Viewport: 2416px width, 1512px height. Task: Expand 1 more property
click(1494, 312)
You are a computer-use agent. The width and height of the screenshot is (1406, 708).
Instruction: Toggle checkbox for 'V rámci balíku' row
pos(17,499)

━━━━

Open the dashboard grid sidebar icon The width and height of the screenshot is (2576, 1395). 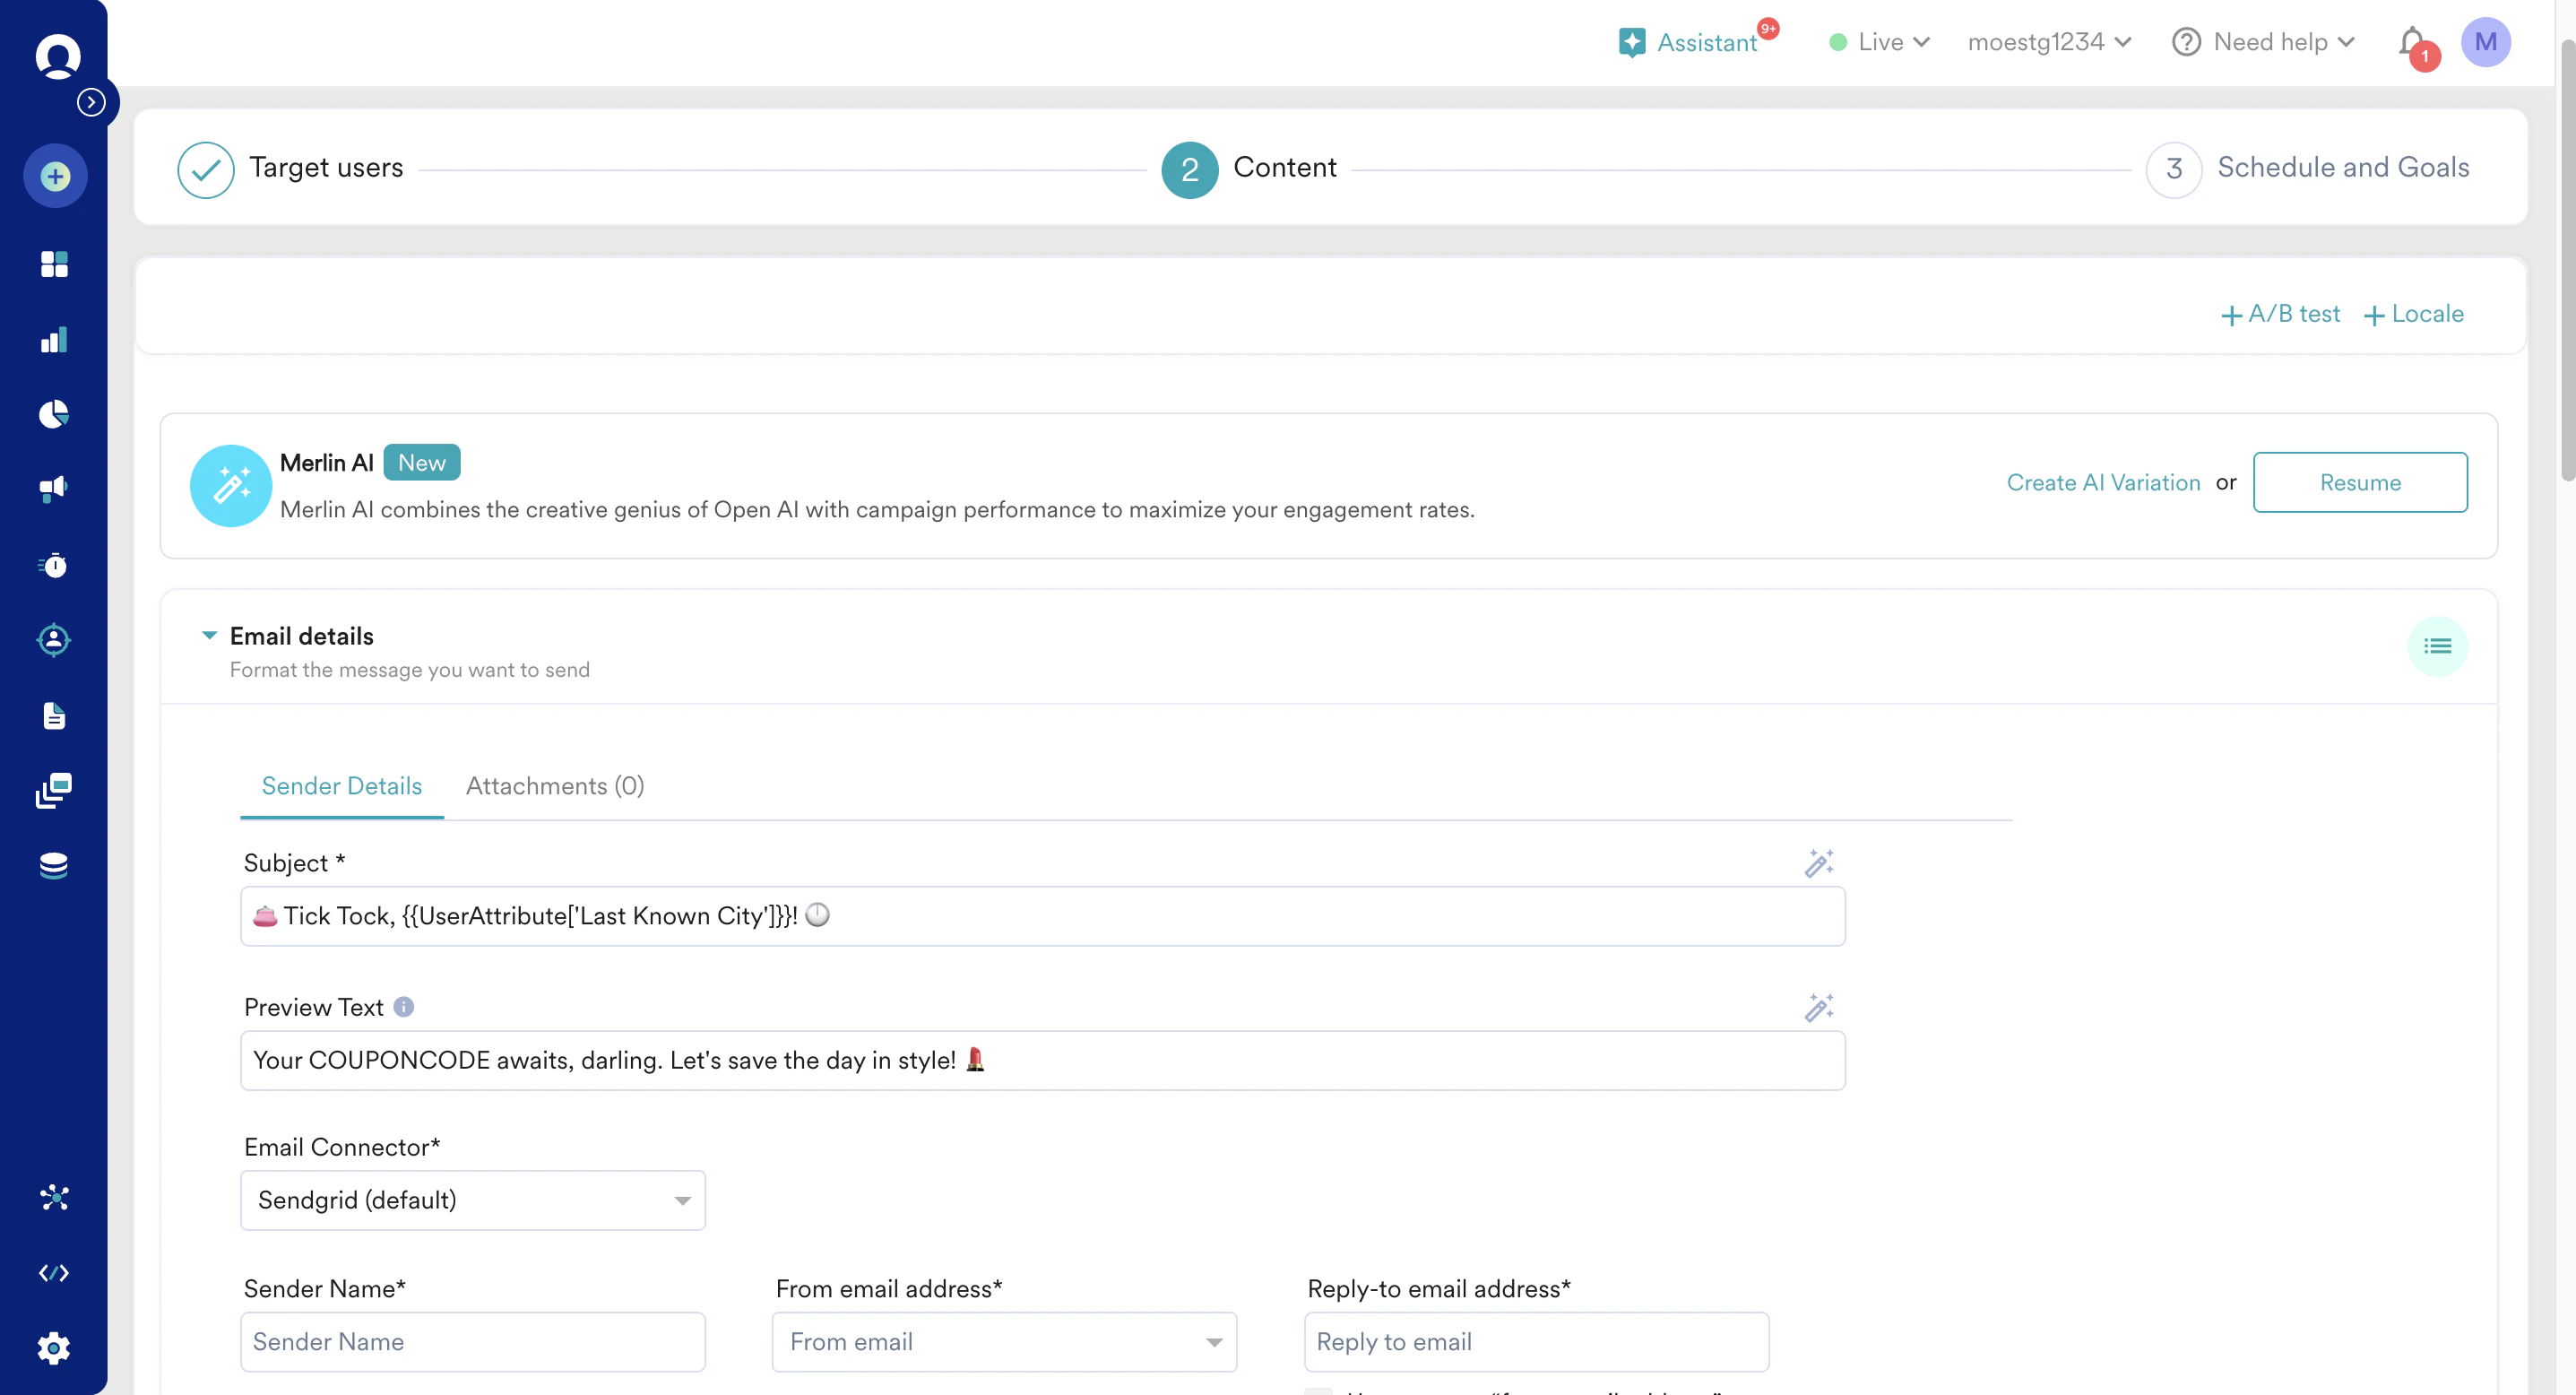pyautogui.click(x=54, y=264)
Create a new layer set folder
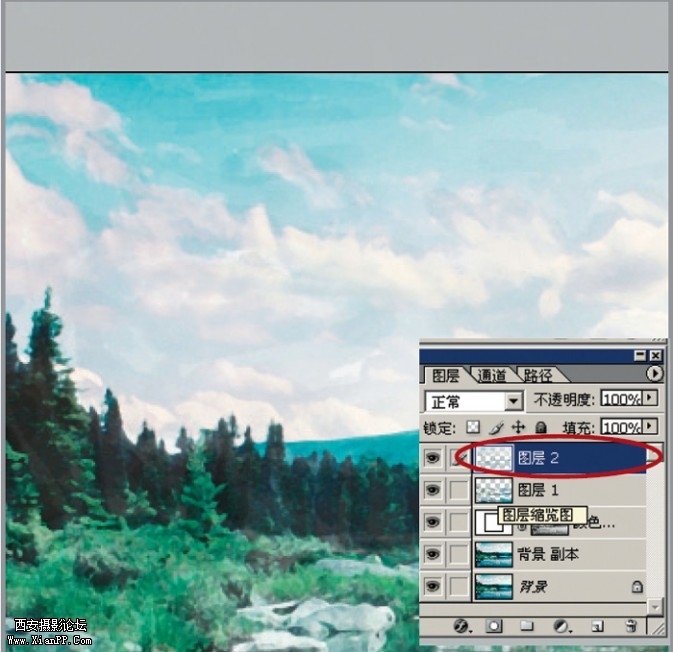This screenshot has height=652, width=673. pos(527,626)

━━━━

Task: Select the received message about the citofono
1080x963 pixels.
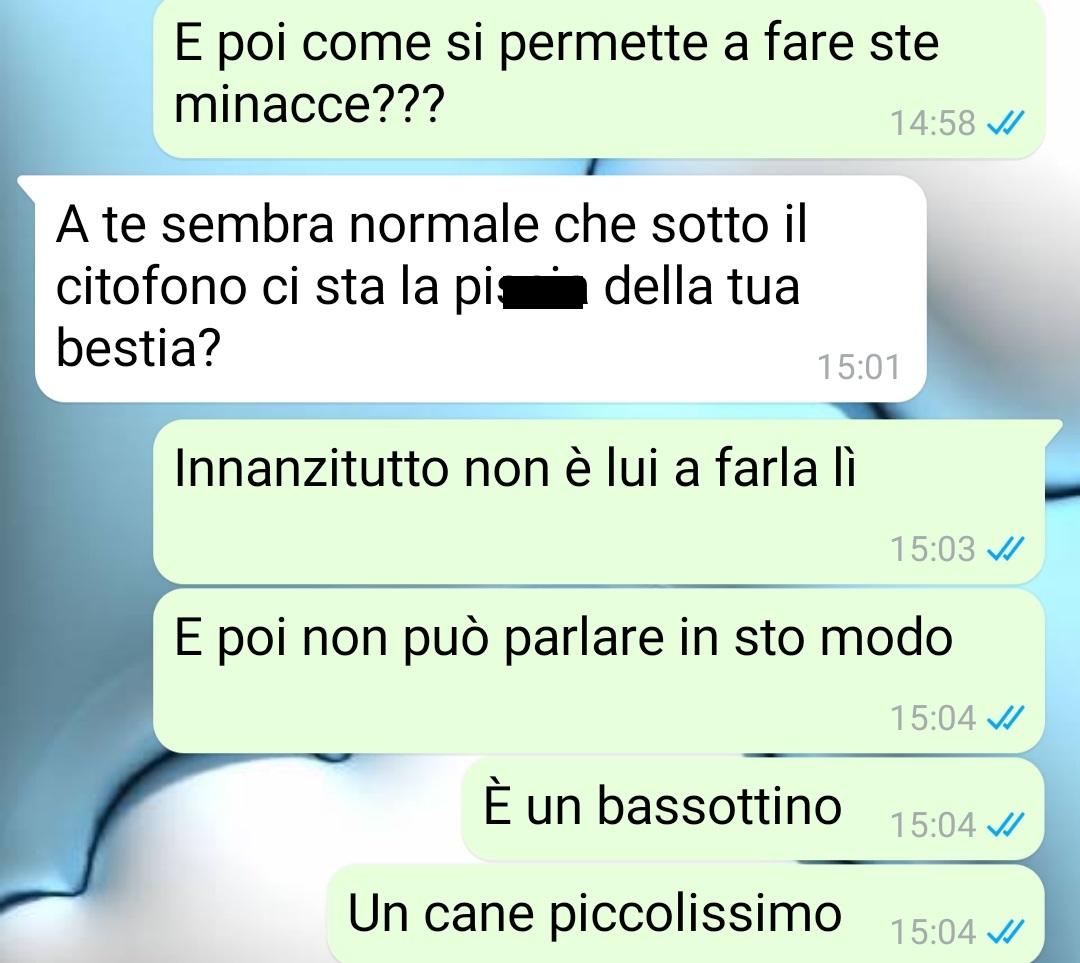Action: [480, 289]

━━━━

Please transcribe everything from the line containing "You are a computer-use" down to the line containing "pos(17,499)", both of those lines included.

• Reply:
You are a computer-use agent. The width and height of the screenshot is (1406, 708).
Instruction: Toggle checkbox for 'V rámci balíku' row
pos(17,499)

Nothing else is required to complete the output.